I sit with the teacher a little before class. She talks about the weather and birdwatching, we talk about mundane weekend plans and what we’re having for lunch. We also talk about the non-sense of 200 hour YTT programmes, how little they equip anyone for the reality of teaching. We consider the difficulty of assessing the physical needs (let alone anything deeper) of the students who walk into your yoga room on any one day, how consent cards might be a quick-fix against law-suits but whether they are antithetical to meaningful student-teacher relationships nurtured over time. It was fascinating and wide-ranging, I listened for as long as she had the time to share her thoughts.
And then there was class. 90 minutes that passed, it seemed, in the blink of an eye. Shapes folded and unfolded, novel transitions first confused and then delighted me, finessed anatomical cuing brought new understanding of poses I thought I was reasonably familiar with. And her seemingly unfailing sense of what was needed. I heard her attend to students variously during class, easing some physical pain for one, reprimanding another for slipping concentration, and going back to alignment basics for another. But she left me alone for most of class. I tried not to congratulate myself on this fact — assuming that my standing postures has essentially passed muster!! I know some students crave personal attention from the teacher. I have some days like that, but usually it’s the opposite — I have to stop seeing it as a challenge to see how far I can get through class without catching the teacher’s attention! Even though, yes, I know assists aren’t always about ‘correction’.
As if to remind me of this fact, the first time the teacher put her hands on me in class were when I was taking a rest between postures, a quick massage to loosen my upper back and shoulders, and very welcome it was too.
After that she assisted me quite vigorously in urdhva dhanurasana. My usual teacher also assists in this pose, but usually only if I ask him. His hands also help me find a deeper backbend and ease through my shoulders but he is super careful in his own positioning, and doesn’t move in so close. I’m not going to spell it out, but this interaction in contrast was pretty intimate. It led me to wonder if a consent card would cover this situation, if as a student I had chosen to find it inappropriate positioning or too personally invasive? But I have experience of a range of yoga assists, some understanding of the pose and the physical imbalances and weaknesses the teacher knows about and was helping with, plus we have quite a long and intimate existing yoga relationship. All this leads me to trust her, however weird the physical interaction might have looked to the innocent by-stander.

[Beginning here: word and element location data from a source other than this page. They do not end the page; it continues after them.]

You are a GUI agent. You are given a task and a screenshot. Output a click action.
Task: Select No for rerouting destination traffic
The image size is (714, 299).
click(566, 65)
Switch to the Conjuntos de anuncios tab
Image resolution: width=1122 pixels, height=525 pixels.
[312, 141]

And trust her so much indeed that her next assist in pascimottanasana just folded me effortlessly in half, deeper than I’ve ever been before. No time for any of the anxieties that usually hold me back here. Just a firm assist forward that brought me into a wonderful feeling of surrendering into myself, an exquisite sense of ‘coming home’ such that I always imagine would be here for me one day in this pose. Aaaaaahhhh! I could have stayed for ever. Except that there was a slightly brusque reassuring pat from the teacher, a terse “good”, and we moved on. I wasn’t allowed to linger in this place of self-congratulation or emotional attachment to the new experience of the depth possible in this posture.
I reflected on these experiences on the train home, not just the physical assists but also the wealth of more subtle messages about how to be in my yoga practice. How many years before I can offer so much to my students, I wonder? But in the weird world of yoga consumerism, she had a smaller number of students in her room than I do in mine. Where’s the sense in that? It makes me laugh and cry. But mostly it makes me simply want to serve my students as best I can. I feel my teaching skills are improving through time, slowly but surely. After all practice is everything!